We found that one third of the patients who participated in our study reported using alternative pharmacotherapies, and more than half of these had done so once daily for 1 year or less. The relatively recent use may reflect the impact of increasing media attention on alternative drugs. More than one third of these patients reported learning about the alternative drug they use from the news or media. These substances were more frequently used for prevention of conditions such as heart disease, dementia, memory loss, hypercholesterolemia, and cancer, and for treatment of menopausal symptoms and mood. The rate of physician inquiry about patient use of such alternative therapies does not match the increasing rate of use among patients. Documentation rates of physician inquiry or recommendation about alternative pharmacotherapy use were low regardless of the patient’s race, age, or sex. No physician biases appeared operative in terms of whether the physicians discussed or documented the alternative pharmacotherapy use of their patients. The limitations of our study include a small sample size and the use of only one clinical site.

Growing use of alternative pharmacotherapies as first-line treatment or for prevention may represent a substantial change in patients’ patterns of self-care and calls for a response on the part of physicians.
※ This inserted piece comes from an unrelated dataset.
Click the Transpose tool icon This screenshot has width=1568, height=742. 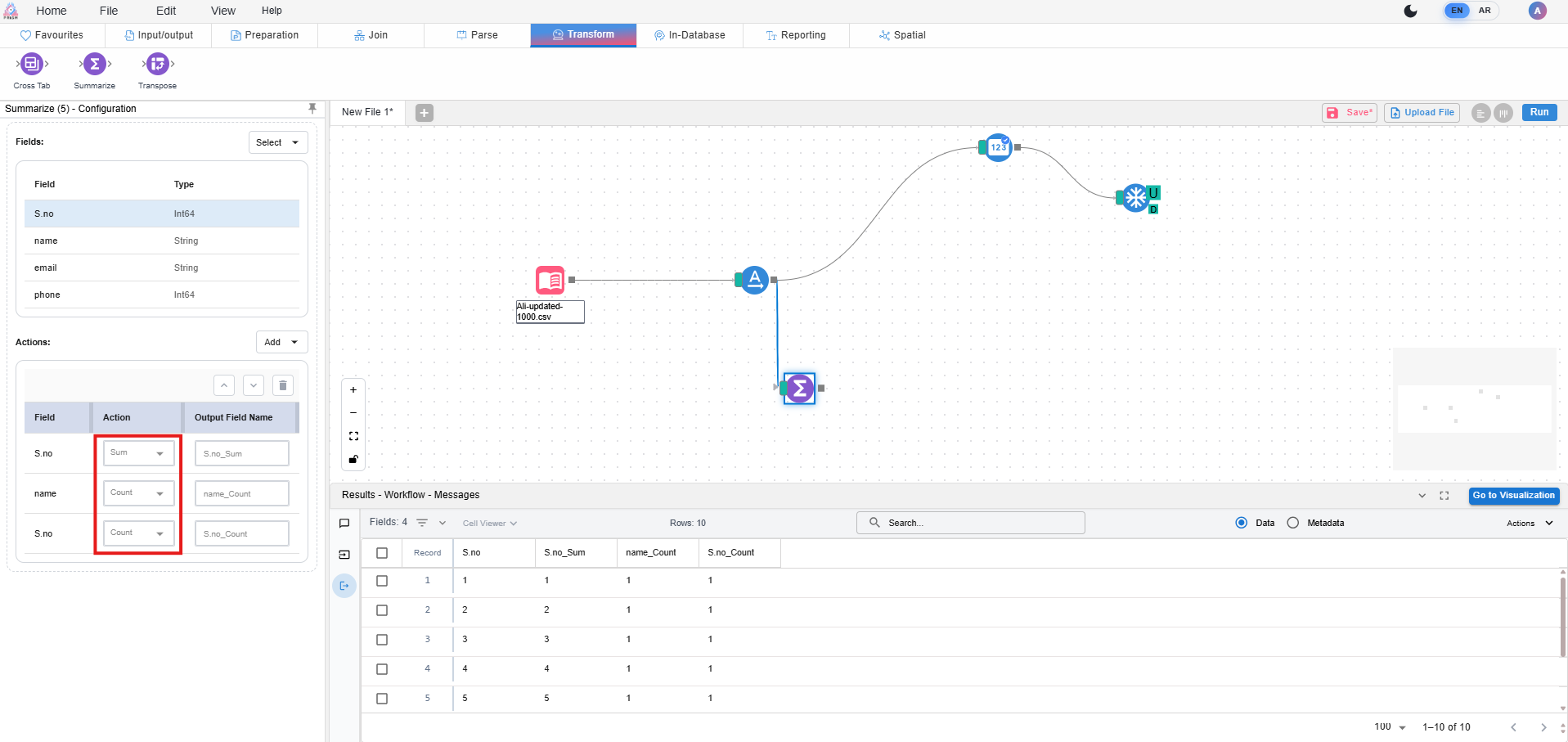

To better address patients’ use of alternative pharmacotherapies, physicians will need to inform themselves about the alternative drugs being used and document their use in the medical record. We suggest that the current physician-patient policy of “don’t ask/don’t tell” be replaced with easy systemwide changes implemented to ensure that appropriate information is obtained and documented as follows:

  1. Physicians should include questions about alternative medications and dosages on intake and history forms.
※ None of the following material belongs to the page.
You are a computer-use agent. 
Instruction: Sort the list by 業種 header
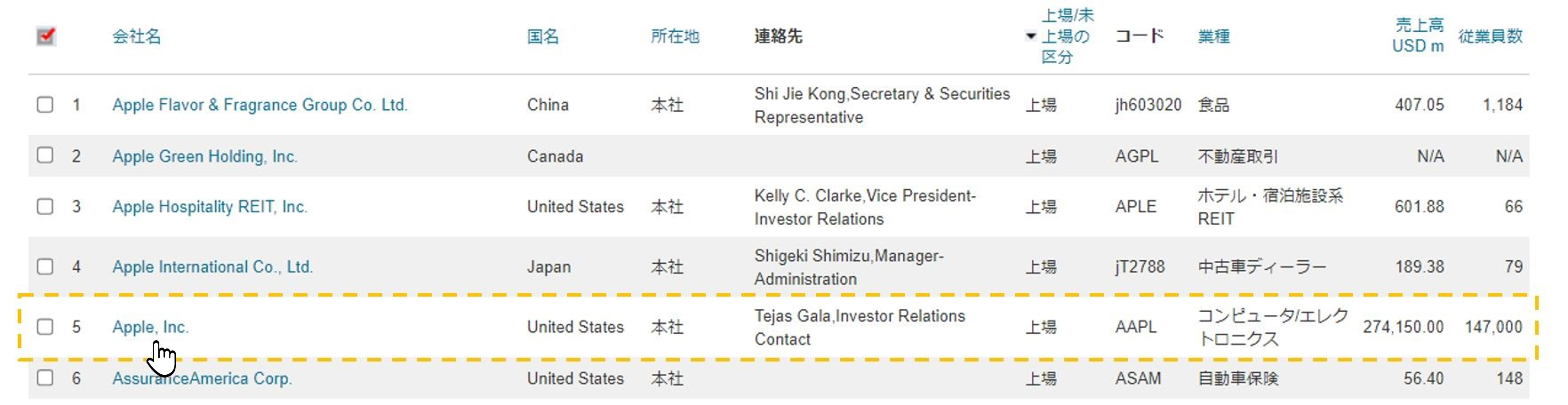tap(1213, 36)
  2. Nursing staff can routinely ask about herbs, vitamins, or natural remedy use. A question such as, “What are you doing to manage or improve your health?” could be incorporated into a general inquiry about health promotion and disease prevention activities.
  3. Signs in examination rooms prompting conversation about alternative treatments may also be helpful, such as: “If you take any vitamins, herbs, plants, or minerals, please discuss this with your doctor—your doctor needs to know.”
  4. Physicians should document all reported use of alternative treatments and physician recommendations. Documentation may remind the physician to inquire at each subsequent visit and to incorporate inquiry and documentation into standard practice. In doing so, physicians may notice local trends in the use of some alternative drugs for certain problems and can then direct more attention to that use in the population.
  5. To better understand drug benefits, side effects, interactions, issues of contamination, and recommended dosages, use of a physician resource such as the Physicians Desk Reference for Herbal Medicines29 is suggested. Because an ever-expanding amount of information about alternative pharmacotherapies is available on the Internet, we suggest the physician become familiar with at least a few reputable Web sites.*
  6. Patient education information covering benefits and risks associated with popular substances should be made available. Medical students or residents should also be encouraged to familiarize themselves with these materials and discuss a patient’s use of alternative medications with the attending physician.